* [WHAT YOU NEED TO DO]: Output every line below as it stands, dropping only the images.

* [SOURCE MATERIAL]:
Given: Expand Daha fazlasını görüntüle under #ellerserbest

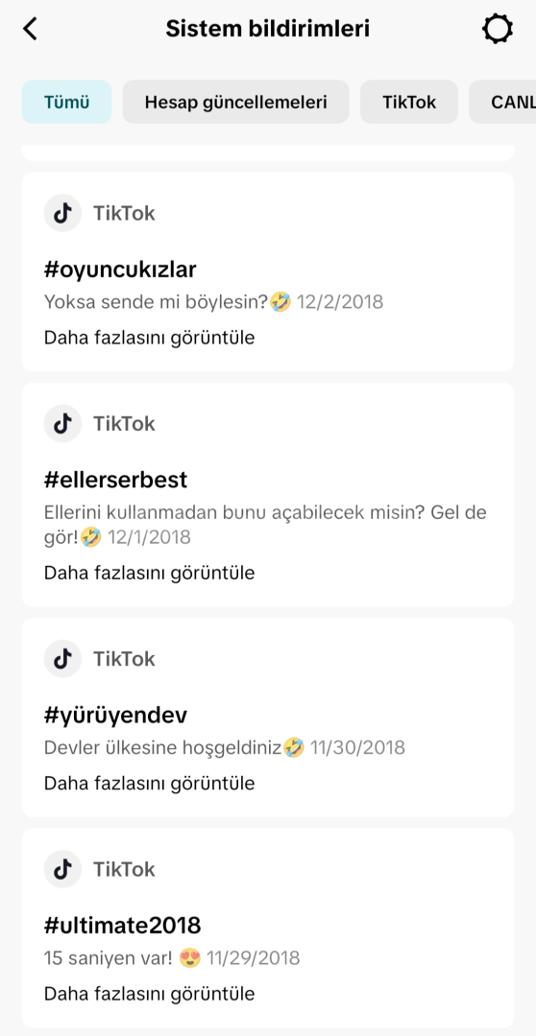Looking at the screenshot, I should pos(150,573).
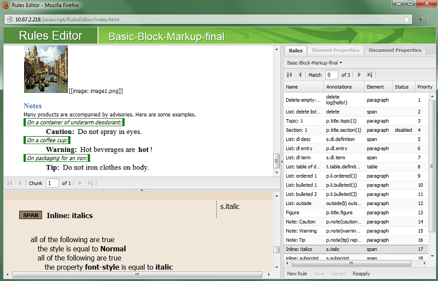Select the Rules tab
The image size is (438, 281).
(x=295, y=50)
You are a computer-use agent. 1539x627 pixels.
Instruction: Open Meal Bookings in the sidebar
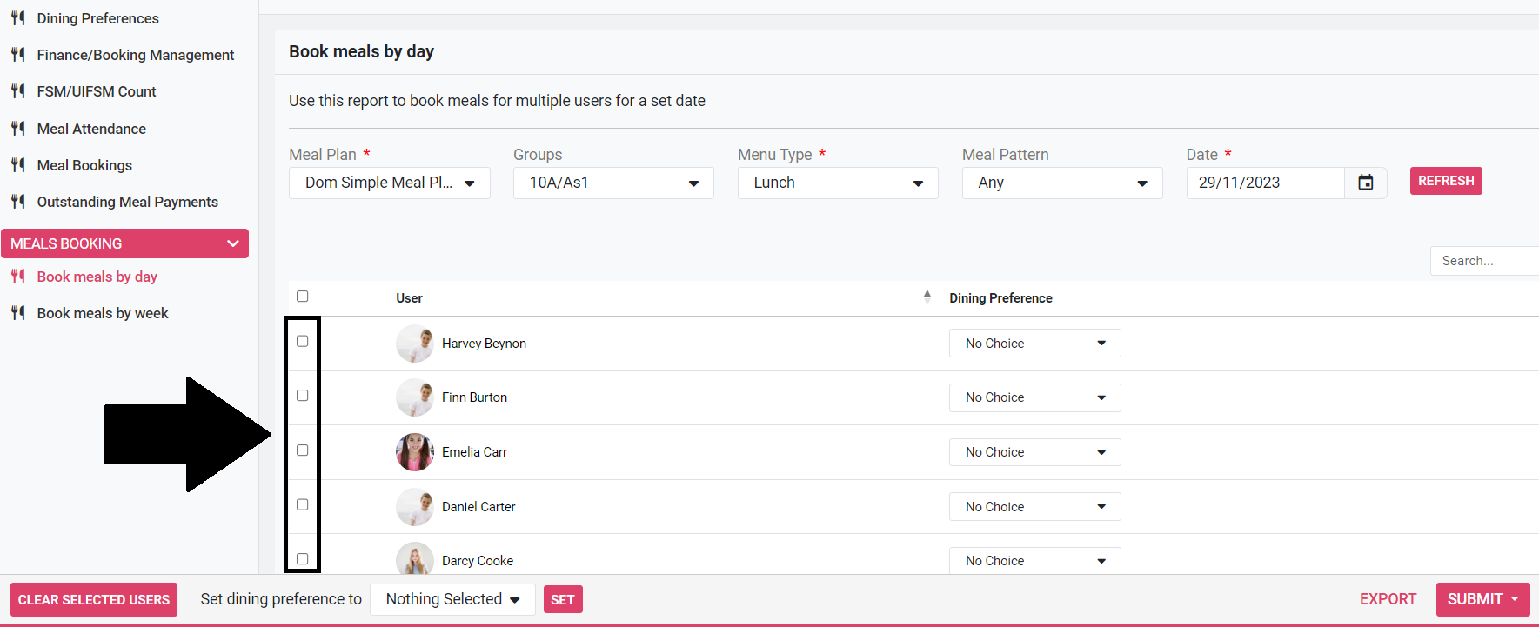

* [SOLUTION TO THIS TASK]:
Given: Expand Daha fazlasını görüntüle under #ellerserbest

Looking at the screenshot, I should pos(150,573).
Select the Rules tab
The image size is (438, 281).
(x=295, y=50)
You are a computer-use agent. 1539x627 pixels.
Instruction: Open Meal Bookings in the sidebar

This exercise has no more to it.